Ilmuwan Prediksi Kapan Kehidupan di Bumi Ini Bakal Berakhir, Lebih Cepat dari Perkiraan Sebelumnya

Studi ilmiah terbaru memprediksi rentang waktu berakhirnya kehidupan di Bumi.

Hari Ariyanti
Oleh Hari Ariyanti - Reporter
Ilmuwan Prediksi Kapan Kehidupan di Bumi Ini Bakal Berakhir, Lebih Cepat dari Perkiraan Sebelumnya
Ilmuwan Prediksi Kapan Kehidupan di Bumi Ini Bakal Berakhir, Lebih Cepat dari Perkiraan Sebelumnya (Merdeka.com)

Kapan kehidupan di Bumi akan berakhir? Pertanyaan ini telah lama menjadi misteri yang terus dikaji oleh para ilmuwan. Studi terbaru mengungkap kapan tanggal pasti kehidupan di planet ini akan berakhir.

Penelitian ini dilakukan ilmuwan dari Universitas Toho di Jepang pada Mei 2025 dengan simulasi superkomputer menggunakan model planet NASA. Studi tersebut mengeksplorasi kemungkinan evolusi atmosfer Bumi, dengan menjalankan 400.000 simulasi.

Seiring bertambahnya usia matahari, matahari akan menjadi lebih panas dan lebih terang, yang memengaruhi iklim Bumi. Air akan menguap, suhu permukaan akan meningkat, dan siklus karbon akan melemah, membunuh tanaman dan menghentikan produksi oksigen.

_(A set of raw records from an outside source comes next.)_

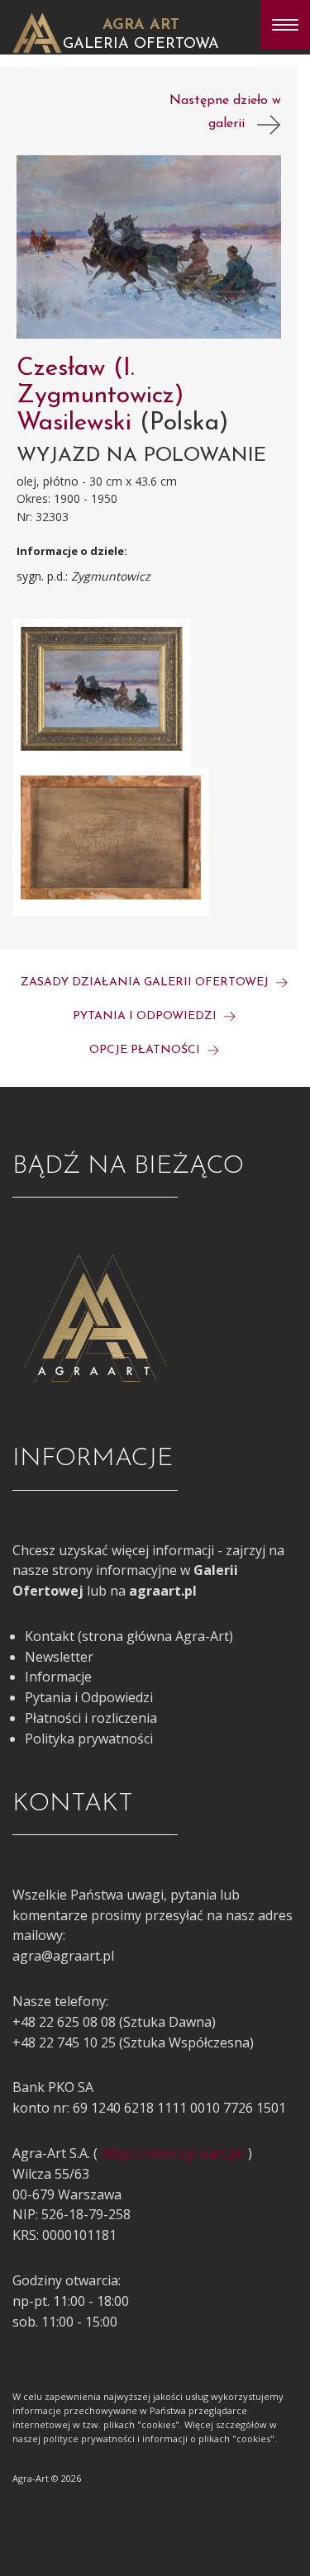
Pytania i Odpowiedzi (89, 1697)
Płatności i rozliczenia (91, 1718)
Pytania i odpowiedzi (146, 1016)
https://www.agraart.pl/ (173, 2153)
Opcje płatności (146, 1050)
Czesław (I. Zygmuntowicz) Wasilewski (100, 396)
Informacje (58, 1677)
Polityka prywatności (89, 1738)
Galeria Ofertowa (141, 44)
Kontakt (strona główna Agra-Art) (129, 1636)
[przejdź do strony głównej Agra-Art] (37, 31)
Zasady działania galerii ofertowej (146, 982)
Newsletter (59, 1657)
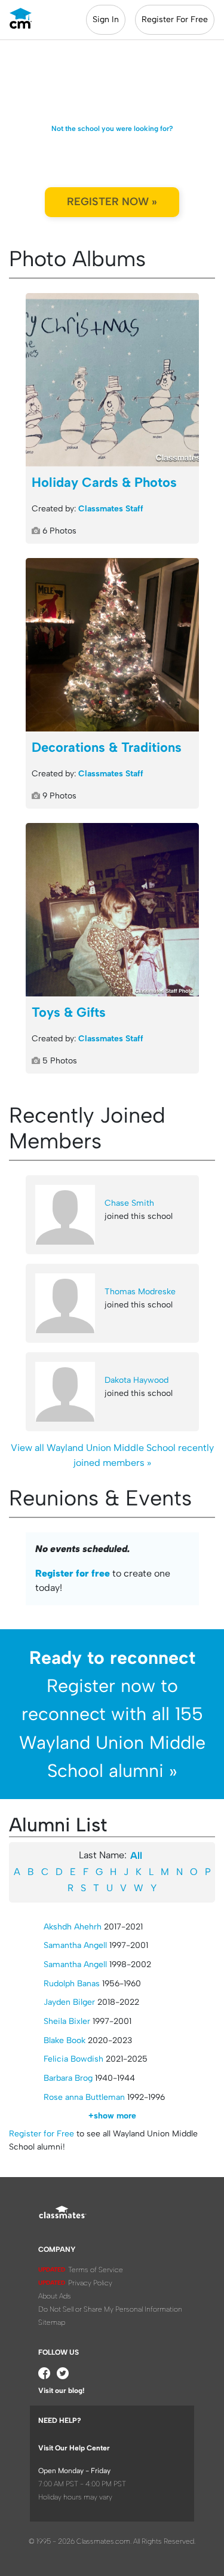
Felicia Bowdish (73, 2059)
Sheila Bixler (67, 2021)
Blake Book (64, 2040)
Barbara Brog (68, 2078)
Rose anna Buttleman (84, 2097)
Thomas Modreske (140, 1292)
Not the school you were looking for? (112, 128)
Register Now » (112, 201)
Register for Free (41, 2134)
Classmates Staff (110, 509)
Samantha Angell (75, 1945)
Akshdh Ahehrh (73, 1927)
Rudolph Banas (72, 1984)
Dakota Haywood (136, 1380)
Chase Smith (129, 1203)
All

Atmosfer akan kembali ke keadaan metana yang tinggi, mengingatkan kita pada Bumi awal sebelum Peristiwa Oksidasi Besar.

Studi yang dipublikasikan di Nature Geoscience, berjudul 'The future lifespan of Earth's oxygenated atmosphere', menemukan bahwa masa depan atmosfer Bumi yang kaya oksigen adalah 1 miliar tahun.

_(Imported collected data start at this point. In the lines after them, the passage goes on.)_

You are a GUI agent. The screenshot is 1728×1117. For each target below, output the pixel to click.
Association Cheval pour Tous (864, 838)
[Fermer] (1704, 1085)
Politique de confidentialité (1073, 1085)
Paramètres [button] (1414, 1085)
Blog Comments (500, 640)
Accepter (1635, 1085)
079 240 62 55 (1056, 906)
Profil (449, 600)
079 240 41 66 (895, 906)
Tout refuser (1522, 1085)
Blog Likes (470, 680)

"Selama bertahun-tahun, masa hidup biosfer Bumi telah dibahas berdasarkan pengetahuan ilmiah tentang peningkatan kecerahan Matahari dan siklus geokimia karbonat-silikat global," jelas Kazumi Ozaki dari Universitas Toho dalam rilisnya, dikutip dari laman NDTV, Rabu (14/5).

"Salah satu akibat wajar dari kerangka teoritis tersebut adalah penurunan berkelanjutan dalam tingkat CO2 atmosfer dan pemanasan global pada skala waktu geologis," lanjutnya.

"Secara umum diperkirakan bahwa biosfer Bumi akan berakhir dalam 2 miliar tahun karena kombinasi dari pemanasan berlebih dan kelangkaan CO2 untuk fotosintesis."

"Jika benar, kita dapat memperkirakan kadar O2 atmosfer juga akan menurun di masa mendatang. Namun, masih belum jelas kapan dan bagaimana hal ini akan terjadi."

Meskipun secara teoritis kehidupan dapat ada di atmosfer seperti itu, hal itu akan sangat berbeda dari apa yang kita ketahui. Kazumi Ozaki mencatat bahwa perkiraan sebelumnya menunjukkan biosfer Bumi akan berakhir dalam 2 miliar tahun karena pemanasan berlebih dan kelangkaan CO2. Penelitian baru ini memperpendek jangka waktu tersebut, dengan memperkirakan deoksigenasi cepat dalam 1 miliar tahun.